== Input material ==
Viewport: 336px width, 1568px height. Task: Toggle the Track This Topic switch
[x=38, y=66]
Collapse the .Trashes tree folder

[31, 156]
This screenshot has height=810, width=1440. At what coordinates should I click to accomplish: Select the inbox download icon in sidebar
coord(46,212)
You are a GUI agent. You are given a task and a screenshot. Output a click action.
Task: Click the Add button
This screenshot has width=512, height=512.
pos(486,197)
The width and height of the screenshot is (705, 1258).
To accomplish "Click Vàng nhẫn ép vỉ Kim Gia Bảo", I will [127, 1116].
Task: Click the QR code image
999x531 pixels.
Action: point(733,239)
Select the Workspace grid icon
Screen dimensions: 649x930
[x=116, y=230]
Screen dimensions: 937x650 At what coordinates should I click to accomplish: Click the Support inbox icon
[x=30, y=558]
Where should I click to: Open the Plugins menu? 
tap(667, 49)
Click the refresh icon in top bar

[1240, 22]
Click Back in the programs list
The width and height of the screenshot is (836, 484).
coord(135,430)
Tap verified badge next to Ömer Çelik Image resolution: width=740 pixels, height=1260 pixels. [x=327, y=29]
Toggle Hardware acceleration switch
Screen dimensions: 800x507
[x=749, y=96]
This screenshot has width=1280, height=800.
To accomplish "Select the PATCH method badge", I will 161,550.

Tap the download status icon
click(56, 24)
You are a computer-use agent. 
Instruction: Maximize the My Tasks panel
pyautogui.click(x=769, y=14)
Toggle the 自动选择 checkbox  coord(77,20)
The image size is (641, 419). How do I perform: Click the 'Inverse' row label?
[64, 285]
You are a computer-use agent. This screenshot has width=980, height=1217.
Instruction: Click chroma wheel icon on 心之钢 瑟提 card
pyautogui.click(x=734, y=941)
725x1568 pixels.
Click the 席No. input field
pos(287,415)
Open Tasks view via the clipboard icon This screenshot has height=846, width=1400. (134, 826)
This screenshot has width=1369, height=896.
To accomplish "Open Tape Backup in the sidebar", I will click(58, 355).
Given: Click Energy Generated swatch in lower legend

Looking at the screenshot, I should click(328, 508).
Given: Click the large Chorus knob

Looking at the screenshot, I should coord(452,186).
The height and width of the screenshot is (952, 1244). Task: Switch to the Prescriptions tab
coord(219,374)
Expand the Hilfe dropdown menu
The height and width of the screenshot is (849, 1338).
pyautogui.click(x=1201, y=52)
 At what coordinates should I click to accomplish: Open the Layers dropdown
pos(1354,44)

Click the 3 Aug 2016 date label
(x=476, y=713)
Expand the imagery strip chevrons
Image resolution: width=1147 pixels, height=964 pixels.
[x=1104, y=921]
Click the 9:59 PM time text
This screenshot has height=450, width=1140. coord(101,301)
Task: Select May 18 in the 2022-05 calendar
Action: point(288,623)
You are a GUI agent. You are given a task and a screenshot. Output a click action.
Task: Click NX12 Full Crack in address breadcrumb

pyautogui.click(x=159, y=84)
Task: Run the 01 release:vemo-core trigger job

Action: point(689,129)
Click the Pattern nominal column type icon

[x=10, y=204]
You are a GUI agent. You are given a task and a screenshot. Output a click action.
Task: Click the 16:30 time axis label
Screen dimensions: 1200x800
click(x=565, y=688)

== Goal ==
Recast all of the records above as a Markdown table with two columns, Row and Line. Put each line in its own numbered row and leave out the blank lines.

== Result of this task ==
| Row | Line |
|---|---|
| 1 | Viewport: 336px width, 1568px height. Task: Toggle the Track This Topic switch |
| 2 | [x=38, y=66] |
| 3 | Collapse the .Trashes tree folder |
| 4 | [31, 156] |
| 5 | This screenshot has height=810, width=1440. At what coordinates should I click to accomplish: Select the inbox download icon in sidebar |
| 6 | coord(46,212) |
| 7 | You are a GUI agent. You are given a task and a screenshot. Output a click action. |
| 8 | Task: Click the Add button |
| 9 | This screenshot has width=512, height=512. |
| 10 | pos(486,197) |
| 11 | The width and height of the screenshot is (705, 1258). |
| 12 | To accomplish "Click Vàng nhẫn ép vỉ Kim Gia Bảo", I will [127, 1116]. |
| 13 | Task: Click the QR code image |
| 14 | 999x531 pixels. |
| 15 | Action: point(733,239) |
| 16 | Select the Workspace grid icon |
| 17 | Screen dimensions: 649x930 |
| 18 | [x=116, y=230] |
| 19 | Screen dimensions: 937x650 At what coordinates should I click to accomplish: Click the Support inbox icon |
| 20 | [x=30, y=558] |
| 21 | Where should I click to: Open the Plugins menu?  |
| 22 | tap(667, 49) |
| 23 | Click the refresh icon in top bar |
| 24 | [1240, 22] |
| 25 | Click Back in the programs list |
| 26 | The width and height of the screenshot is (836, 484). |
| 27 | coord(135,430) |
| 28 | Tap verified badge next to Ömer Çelik Image resolution: width=740 pixels, height=1260 pixels. [x=327, y=29] |
| 29 | Toggle Hardware acceleration switch |
| 30 | Screen dimensions: 800x507 |
| 31 | [x=749, y=96] |
| 32 | This screenshot has width=1280, height=800. |
| 33 | To accomplish "Select the PATCH method badge", I will 161,550. |
| 34 | Tap the download status icon |
| 35 | click(56, 24) |
| 36 | You are a computer-use agent.  |
| 37 | Instruction: Maximize the My Tasks panel |
| 38 | pyautogui.click(x=769, y=14) |
| 39 | Toggle the 自动选择 checkbox  coord(77,20) |
| 40 | The image size is (641, 419). How do I perform: Click the 'Inverse' row label? |
| 41 | [64, 285] |
| 42 | You are a computer-use agent. This screenshot has width=980, height=1217. |
| 43 | Instruction: Click chroma wheel icon on 心之钢 瑟提 card |
| 44 | pyautogui.click(x=734, y=941) |
| 45 | 725x1568 pixels. |
| 46 | Click the 席No. input field |
| 47 | pos(287,415) |
| 48 | Open Tasks view via the clipboard icon This screenshot has height=846, width=1400. (134, 826) |
| 49 | This screenshot has width=1369, height=896. |
| 50 | To accomplish "Open Tape Backup in the sidebar", I will click(58, 355). |
| 51 | Given: Click Energy Generated swatch in lower legend |
| 52 | Looking at the screenshot, I should click(328, 508). |
| 53 | Given: Click the large Chorus knob |
| 54 | Looking at the screenshot, I should coord(452,186). |
| 55 | The height and width of the screenshot is (952, 1244). Task: Switch to the Prescriptions tab |
| 56 | coord(219,374) |
| 57 | Expand the Hilfe dropdown menu |
| 58 | The height and width of the screenshot is (849, 1338). |
| 59 | pyautogui.click(x=1201, y=52) |
| 60 |  At what coordinates should I click to accomplish: Open the Layers dropdown |
| 61 | pos(1354,44) |
| 62 | Click the 3 Aug 2016 date label |
| 63 | (x=476, y=713) |
| 64 | Expand the imagery strip chevrons |
| 65 | Image resolution: width=1147 pixels, height=964 pixels. |
| 66 | [x=1104, y=921] |
| 67 | Click the 9:59 PM time text |
| 68 | This screenshot has height=450, width=1140. coord(101,301) |
| 69 | Task: Select May 18 in the 2022-05 calendar |
| 70 | Action: point(288,623) |
| 71 | You are a GUI agent. You are given a task and a screenshot. Output a click action. |
| 72 | Task: Click NX12 Full Crack in address breadcrumb |
| 73 | pyautogui.click(x=159, y=84) |
| 74 | Task: Run the 01 release:vemo-core trigger job |
| 75 | Action: point(689,129) |
| 76 | Click the Pattern nominal column type icon |
| 77 | [x=10, y=204] |
| 78 | You are a GUI agent. You are given a task and a screenshot. Output a click action. |
| 79 | Task: Click the 16:30 time axis label |
| 80 | Screen dimensions: 1200x800 |
| 81 | click(x=565, y=688) |